Corruzione negli uffici del Genio Civile: permessi e collaudi in cambio di denaro
Di Redazione il 23/01/2026
I Carabinieri dell’Eur arrestano tre persone, tra cui un funzionario e un dipendente della Regione Lazio. Sequestrati 94mila euro ritenuti provento delle tangenti
Roma – Concessioni edilizie, sanatorie e collaudi rilasciati in cambio di denaro. E' lo scenario delineato dall’inchiesta condotta dai Carabinieri del Nucleo Operativo della Compagnia dell’Eur, che, su delega della Procura della Repubblica di Roma, hanno dato esecuzione a un’ordinanza di custodia cautelare agli arresti domiciliari.
Il provvedimento, emesso dal Giudice per le indagini preliminari del Tribunale di Roma, riguarda tre persone, ritenute gravemente indiziate – a vario titolo – di una lunga serie di reati: dalla corruzione per atto contrario ai doveri d’ufficio alla falsità materiale e ideologica, fino all’accesso abusivo a sistemi informatici e all’emissione di fatture per operazioni inesistenti.
Il sequestro: 94mila euro ritenuti frutto delle tangenti
Contestualmente agli arresti, i militari hanno eseguito un decreto di sequestro preventivo per equivalente fino alla concorrenza di 94mila euro. La somma, secondo l’ipotesi accusatoria, rappresenterebbe il profitto dell’attività corruttiva emersa nel corso delle indagini.
Un’indagine lunga due anni
L’inchiesta, sviluppata tra il 2022 e il 2024, ha consentito di raccogliere gravi elementi indiziari sull’esistenza di un sistema corruttivo strutturato e operativo all’interno degli uffici dell’Area Genio Civile di Roma Città Metropolitana, inquadrati nella Direzione regionale Lavori Pubblici e Infrastrutture della Regione Lazio.
Secondo quanto ricostruito dagli investigatori, il meccanismo prevedeva il pagamento di somme di denaro variabili, da un minimo di 150 euro fino a 6.000 euro, per ottenere – anche in assenza dei requisiti di legge – il rilascio di titoli edilizi, autorizzazioni sismiche, sanatorie e certificati di collaudo.
Accessi abusivi e pratiche accelerate
Nel corso degli accertamenti sono emersi anche accessi abusivi a banche dati riservate, utilizzate per agevolare o accelerare l’iter delle pratiche amministrative.
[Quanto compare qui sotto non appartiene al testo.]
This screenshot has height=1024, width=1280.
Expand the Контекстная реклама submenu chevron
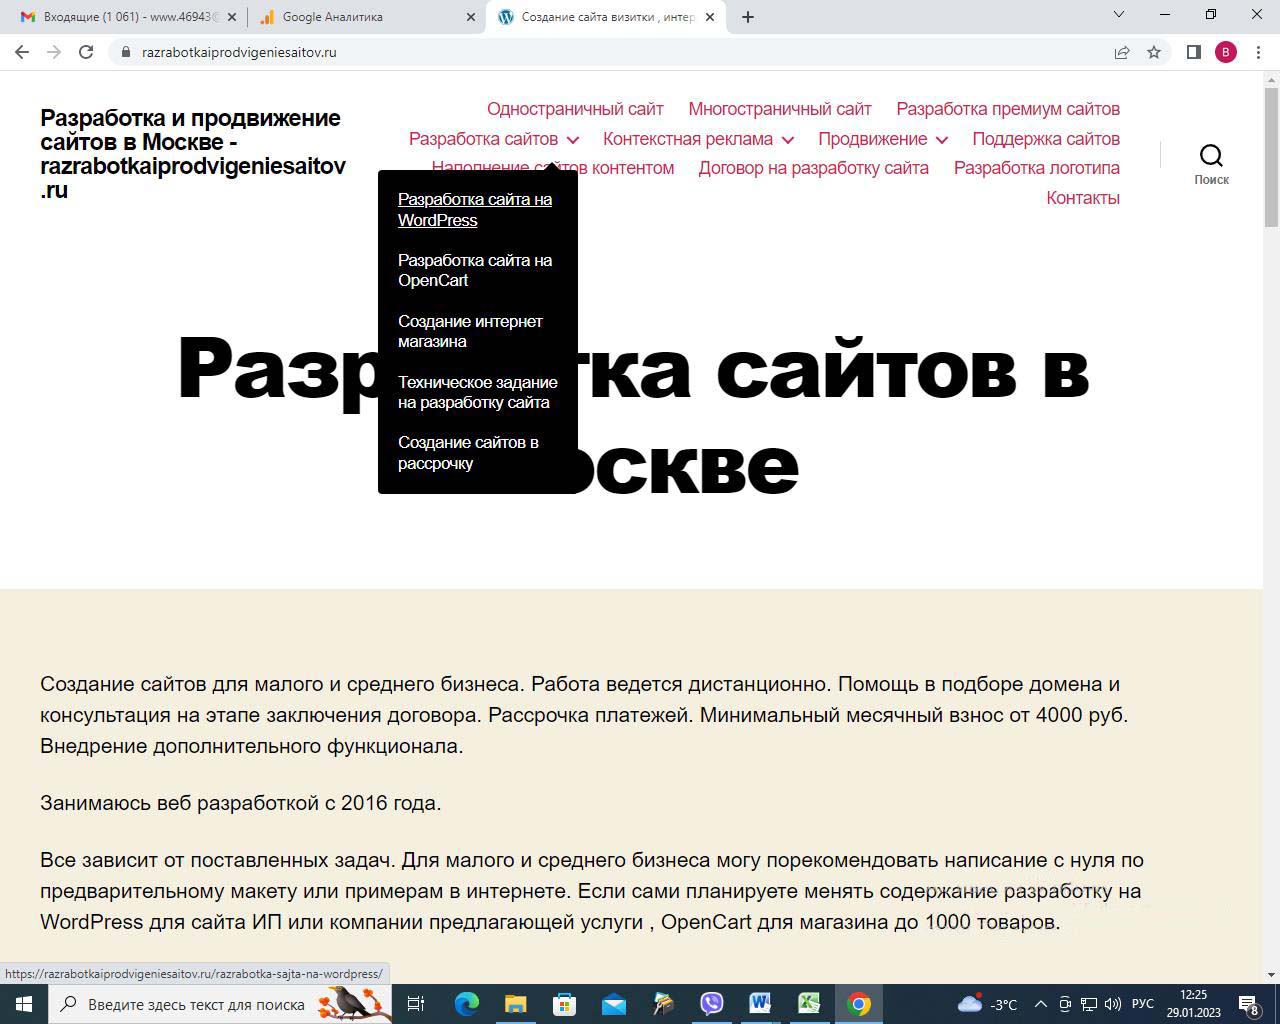788,140
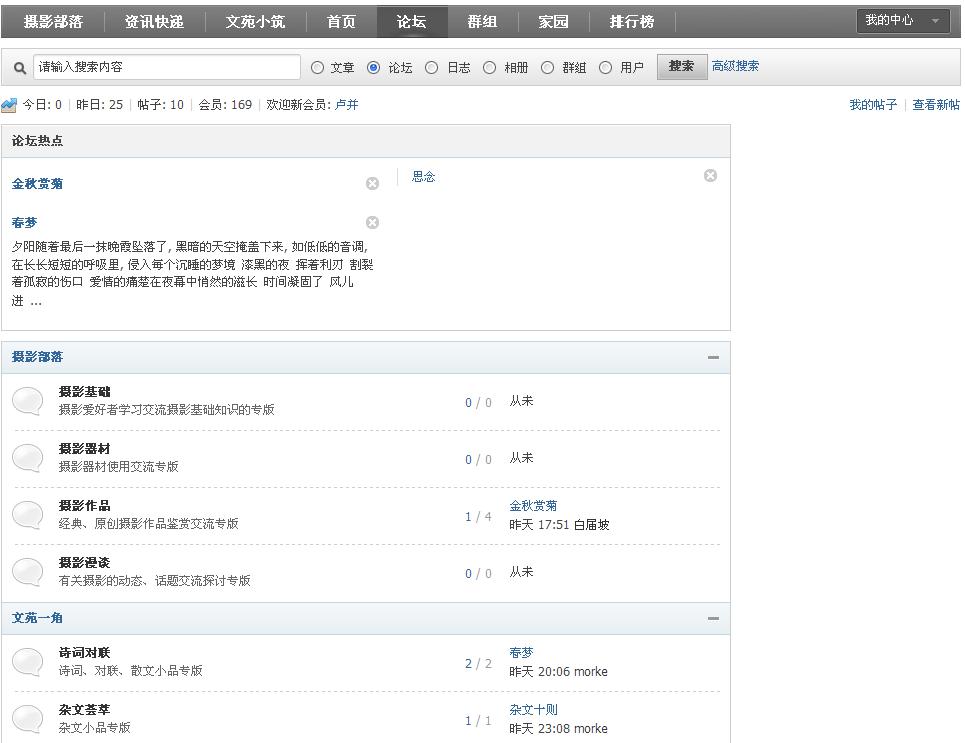Dismiss the 金秋赏菊 hot topic with its X icon
This screenshot has width=965, height=743.
(372, 184)
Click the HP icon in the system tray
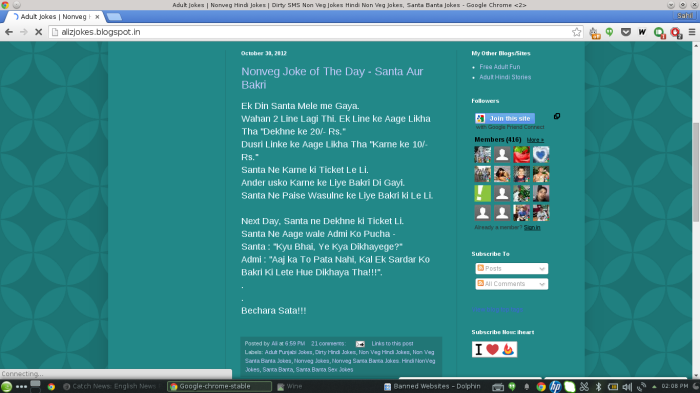 555,387
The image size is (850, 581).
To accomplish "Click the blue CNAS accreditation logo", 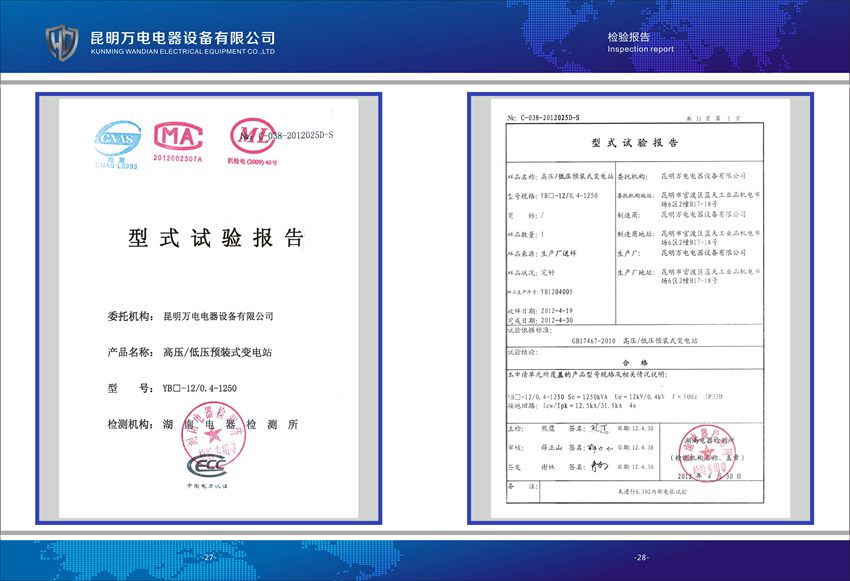I will (115, 140).
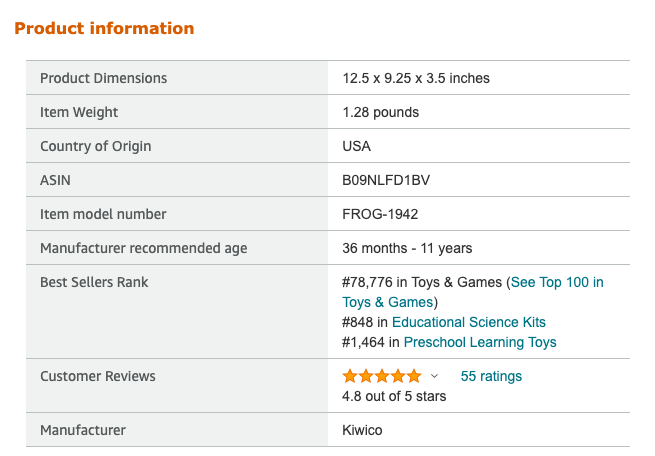Screen dimensions: 655x456
Task: Open the Preschool Learning Toys link
Action: [x=480, y=342]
Un uso distorto degli strumenti informatici che avrebbe consentito di aggirare controlli e procedure, garantendo risposte rapide a fronte del pagamento delle somme pattuite.
Fatture false per coprire i flussi di denaro
A completare il quadro, l’emissione di fatture per operazioni inesistenti in favore di liberi professionisti. Documenti relativi a prestazioni fittizie che, secondo l’accusa, avrebbero avuto la funzione di mascherare i trasferimenti di denaro e fornire una copertura contabile alle tangenti.
I soggetti coinvolti e la presunzione di innocenza
Tra i destinatari delle misure cautelari figurano anche un funzionario e un dipendente della Regione Lazio, ritenuti coinvolti, a vario titolo, nel sistema illecito.
Il procedimento è attualmente nella fase delle indagini preliminari. Come previsto dall’ordinamento, per tutti gli indagati vale il principio di presunzione di innocenza fino a un eventuale accertamento definitivo di responsabilità con sentenza irrevocabile.
Un’inchiesta che riaccende i riflettori su un settore delicato come quello delle autorizzazioni edilizie, dove legalità e trasparenza rappresentano un presidio fondamentale per la tutela del territorio e dell’interesse pubblico.